Requirement 1> According to the RDFa discussion, where might an RDFa processor run?
Requirement 2> Repeat the part of the RDFa discussion starting with "Yeah, I'm not" and going on through "nowhere...)".
Requirement 3> Write the next part of the RDFa discussion, picking up after its final sentence.
----- Text block -----
Shane McCarron wrote:
Philip Taylor wrote:
Indeed, it would be good have this defined with the level of precision
that HTML 5 has, so we can be sure implementations will be able to
agree on how to extract RDFa from text/html content.
[...]
Well - remember that the document you are looking at is written in the
context of HTML 4. In HTML 4 none of what you say above makes any
sense. Attributes are tokens - and the token "xml:lang" is what I was
talking about.
Yeah, I'm not sure what else you could do in the context of HTML 4. I'm
approaching this from the context of HTML 5 - I think it would be
valuable to define precisely the mapping from text/html to RDF triples,
so that people can know what to expect when they run their content
through any RDFa-aware tool, and it only seems to be feasible to define
that in the HTML 5 context.
(This might be in addition to an HTML 4 extension like in your document,
not necessarily a replacement, but I'm not personally interested in
working with HTML 4. Maybe that means the "HTML 4 Profile for RDFa"
thread is not the best place to discuss this, but better here than
nowhere...)
[Stuff about XMLLiterals]
We have no presumption of how an RDFa processor is implemented. It
might be client side via a browser. It might be server side. It might
be part of an XML tool-chain. It doesn't really matter.
Is there any implementation that is *not* based on some kind of abstract
document model (like DOM or SAX or some custom tree structure, where
documents are parsed into elements and attributes before any further
processing)?
It seems to me that requiring the abstract document model to be
re-serialised into well-formed XML (regardless of whether it originated
from an XML parser, or from parsing HTML with missing quotes and
unclosed <br>s, or from a DOM API, or anywhere else) would be the best
way to ensure correctness (since the output will always be well-formed
XML, by definition), functionality (since it would let you use
XMLLiterals in text/html with few surprises or special cases), and
practical implementability (since everyone should already have a tree of
elements and attributes and be able to serialise it into XML). But that
does rely the concept of a document model, which only really exists in
HTML 5 and not in HTML 4.
----- Data excerpt -----
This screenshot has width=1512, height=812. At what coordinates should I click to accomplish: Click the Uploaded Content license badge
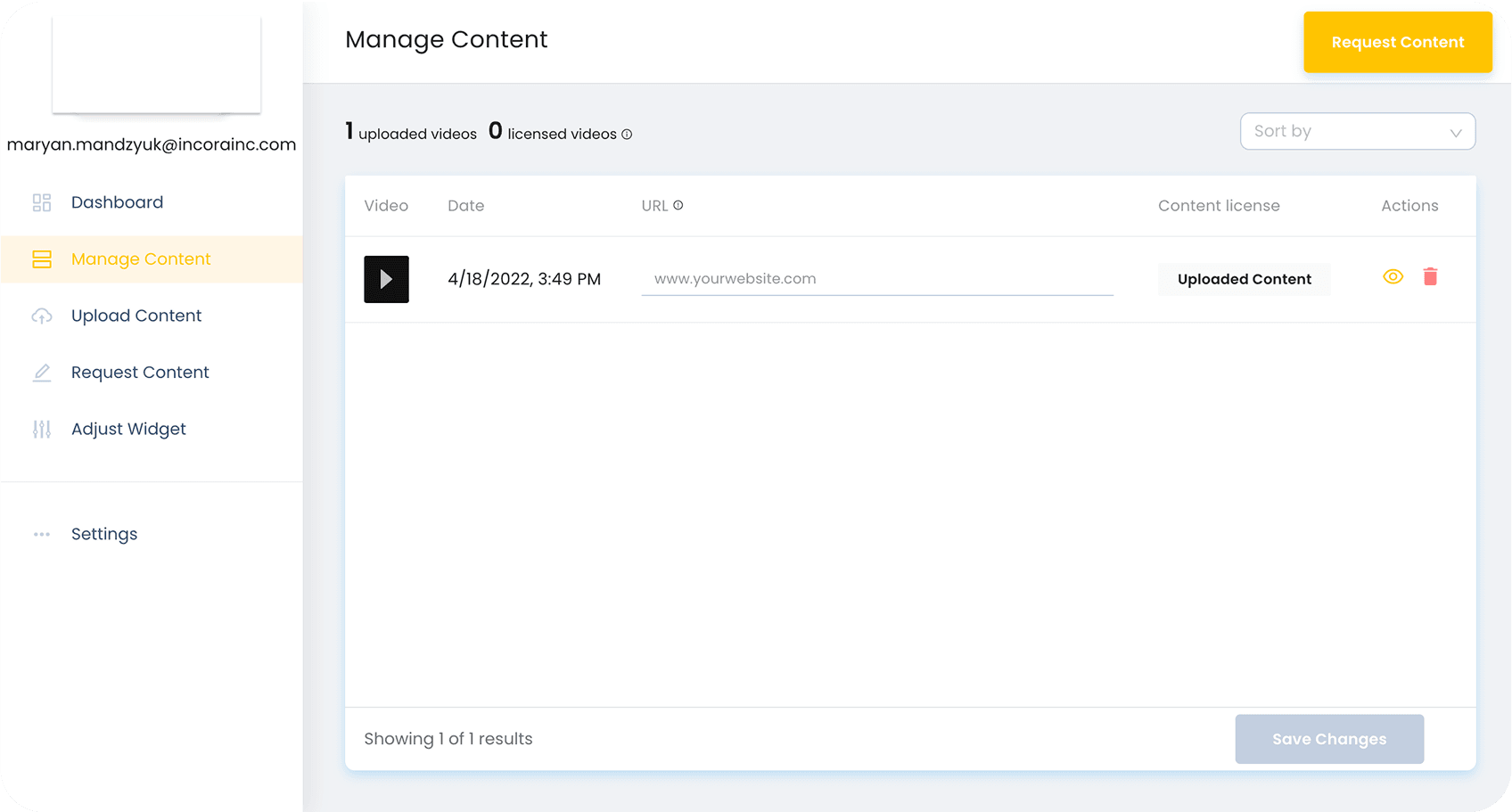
-----
Written response 1> Client side through a browser, server side, or as part of an XML tool-chain.

Written response 2>
Yeah, I'm not sure what else you could do in the context of HTML 4. I'm
approaching this from the context of HTML 5 - I think it would be
valuable to define precisely the mapping from text/html to RDF triples,
so that people can know what to expect when they run their content
through any RDFa-aware tool, and it only seems to be feasible to define
that in the HTML 5 context.
(This might be in addition to an HTML 4 extension like in your document,
not necessarily a replacement, but I'm not personally interested in
working with HTML 4. Maybe that means the "HTML 4 Profile for RDFa"
thread is not the best place to discuss this, but better here than
nowhere...)

Written response 3>
I think you need to take a step back and think about
goals rather than implementation strategies. The goal here is that all
implementations extract the same collection of triples from a given
document.
I like that goal :-). I don't want to limit things to a single
implementation strategy (e.g. DOM) - but some people will use that
implementation strategy, and if other implementations are required to
extract the same collection of triples, then it seems sensible to define
the requirements in a way that can be easily mapped onto that
implementation strategy (and preferably onto others), rather than
leaving a huge gap that implementers have to sort out themselves and
could easily get wrong.
The DOM-based model used by the HTML 5 parsing algorithm can be easily
mapped onto common implementation strategies (DOM, SAX, XOM,
ElementTree, etc). The token-based model of HTML 4 can't (hence the
crazy incompatibilities between HTML parsers, and the need for a huge
amount of work in HTML 5 to define the mapping for the first time). So
defining RDFa triple extraction based on HTML 5 seems much more likely
to achieve the goal than defining it based on HTML 4, and therefore
seems a more useful thing to work on.
<http://www.whatwg.org/specs/web-apps/current-work/multipage/the-xhtml-syntax.html#serializing-xhtml-fragments>)
In HTML 5, where there is an XML serialisation method, that might make
sense. In HTML 4 however, we don't have that luxury.
Sounds like another benefit of defining RDFa-in-HTML based on HTML 5
instead of suffering the restrictions of HTML 4 :-)
[...] in the HTML profile I think it
would be reasonable to require that prefix names are mapped to
lower-case during processing. Or some other solution that gets us to
the point where a browser-based implementation that requests attribute
names from a DOM node can still work. My conclusion here is that prefix
names should be treated case-insensitively in the HTML profile. Do you
agree?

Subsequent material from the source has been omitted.